Materials provided:
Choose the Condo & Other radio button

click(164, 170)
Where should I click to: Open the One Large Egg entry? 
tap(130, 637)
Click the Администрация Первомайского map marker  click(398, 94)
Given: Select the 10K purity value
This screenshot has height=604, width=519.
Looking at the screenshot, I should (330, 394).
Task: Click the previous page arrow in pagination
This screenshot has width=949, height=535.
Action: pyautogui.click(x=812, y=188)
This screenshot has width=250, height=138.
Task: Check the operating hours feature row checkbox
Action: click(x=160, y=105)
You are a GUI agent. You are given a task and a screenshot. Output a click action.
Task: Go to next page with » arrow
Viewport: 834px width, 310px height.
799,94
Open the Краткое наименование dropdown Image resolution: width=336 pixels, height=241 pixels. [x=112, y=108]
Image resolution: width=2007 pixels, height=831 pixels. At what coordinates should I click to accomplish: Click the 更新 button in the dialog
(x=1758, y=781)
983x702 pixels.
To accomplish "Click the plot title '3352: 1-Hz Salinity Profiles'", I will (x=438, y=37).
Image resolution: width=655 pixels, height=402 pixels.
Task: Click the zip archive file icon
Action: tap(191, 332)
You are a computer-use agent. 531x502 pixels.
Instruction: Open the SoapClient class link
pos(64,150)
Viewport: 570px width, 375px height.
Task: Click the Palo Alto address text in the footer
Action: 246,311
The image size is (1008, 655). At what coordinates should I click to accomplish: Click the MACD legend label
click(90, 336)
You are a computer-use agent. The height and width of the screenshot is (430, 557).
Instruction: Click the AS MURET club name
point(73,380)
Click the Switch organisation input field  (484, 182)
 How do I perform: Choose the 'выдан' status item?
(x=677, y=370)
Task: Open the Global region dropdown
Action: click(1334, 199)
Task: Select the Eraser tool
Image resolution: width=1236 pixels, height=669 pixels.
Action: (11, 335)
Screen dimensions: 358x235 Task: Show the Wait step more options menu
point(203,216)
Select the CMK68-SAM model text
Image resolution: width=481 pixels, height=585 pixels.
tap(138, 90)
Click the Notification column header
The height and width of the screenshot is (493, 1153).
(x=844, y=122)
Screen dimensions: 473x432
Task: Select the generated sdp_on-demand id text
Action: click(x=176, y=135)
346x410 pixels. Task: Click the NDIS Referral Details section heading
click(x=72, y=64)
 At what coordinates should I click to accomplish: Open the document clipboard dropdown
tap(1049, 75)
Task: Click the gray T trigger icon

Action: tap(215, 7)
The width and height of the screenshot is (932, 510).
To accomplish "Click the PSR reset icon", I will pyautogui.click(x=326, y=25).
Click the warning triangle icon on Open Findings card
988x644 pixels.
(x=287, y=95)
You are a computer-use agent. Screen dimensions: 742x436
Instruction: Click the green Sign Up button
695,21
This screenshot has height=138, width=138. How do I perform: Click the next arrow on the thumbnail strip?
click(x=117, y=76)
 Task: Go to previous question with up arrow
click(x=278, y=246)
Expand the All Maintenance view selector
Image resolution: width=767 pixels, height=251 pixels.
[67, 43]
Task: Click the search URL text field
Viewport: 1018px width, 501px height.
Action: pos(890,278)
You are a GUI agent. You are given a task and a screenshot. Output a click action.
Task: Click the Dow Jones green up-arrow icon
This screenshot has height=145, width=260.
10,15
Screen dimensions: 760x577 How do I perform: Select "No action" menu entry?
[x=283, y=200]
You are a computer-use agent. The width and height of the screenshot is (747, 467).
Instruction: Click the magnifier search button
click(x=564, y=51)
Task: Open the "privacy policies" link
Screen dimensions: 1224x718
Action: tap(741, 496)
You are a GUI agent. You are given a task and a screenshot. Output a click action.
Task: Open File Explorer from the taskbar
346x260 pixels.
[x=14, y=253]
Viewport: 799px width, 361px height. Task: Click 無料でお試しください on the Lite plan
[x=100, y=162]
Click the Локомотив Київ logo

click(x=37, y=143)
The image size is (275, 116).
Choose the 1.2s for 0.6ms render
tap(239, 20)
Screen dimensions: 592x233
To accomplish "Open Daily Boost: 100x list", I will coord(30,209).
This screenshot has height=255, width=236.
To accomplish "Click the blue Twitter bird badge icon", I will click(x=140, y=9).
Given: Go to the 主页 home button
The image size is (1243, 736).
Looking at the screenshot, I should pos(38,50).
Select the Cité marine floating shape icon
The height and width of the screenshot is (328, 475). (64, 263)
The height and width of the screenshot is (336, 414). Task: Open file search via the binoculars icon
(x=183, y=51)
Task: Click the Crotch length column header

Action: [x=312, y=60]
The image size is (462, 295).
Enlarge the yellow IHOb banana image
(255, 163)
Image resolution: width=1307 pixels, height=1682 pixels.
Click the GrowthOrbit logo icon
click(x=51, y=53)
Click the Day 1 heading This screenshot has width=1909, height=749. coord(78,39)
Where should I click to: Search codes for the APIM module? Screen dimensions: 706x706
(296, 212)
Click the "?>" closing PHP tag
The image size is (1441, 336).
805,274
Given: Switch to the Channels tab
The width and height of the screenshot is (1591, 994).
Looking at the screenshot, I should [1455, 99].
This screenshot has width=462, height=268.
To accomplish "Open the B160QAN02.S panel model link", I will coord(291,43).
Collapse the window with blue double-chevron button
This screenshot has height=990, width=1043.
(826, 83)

Task prompt: Reproduce the material starting with the line containing "Screen dimensions: 760x577" and going on through the line containing "Action: tap(741, 496)", both included. Keep the requests unchanged, but multiply every coordinate in the answers by 1.85 and round to whole numbers, rounding halves up.

Response below:
Screen dimensions: 760x577 How do I perform: Select "No action" menu entry?
[x=524, y=370]
You are a computer-use agent. The width and height of the screenshot is (747, 467).
Instruction: Click the magnifier search button
click(x=1043, y=94)
Task: Open the "privacy policies" link
Screen dimensions: 1224x718
Action: tap(1371, 918)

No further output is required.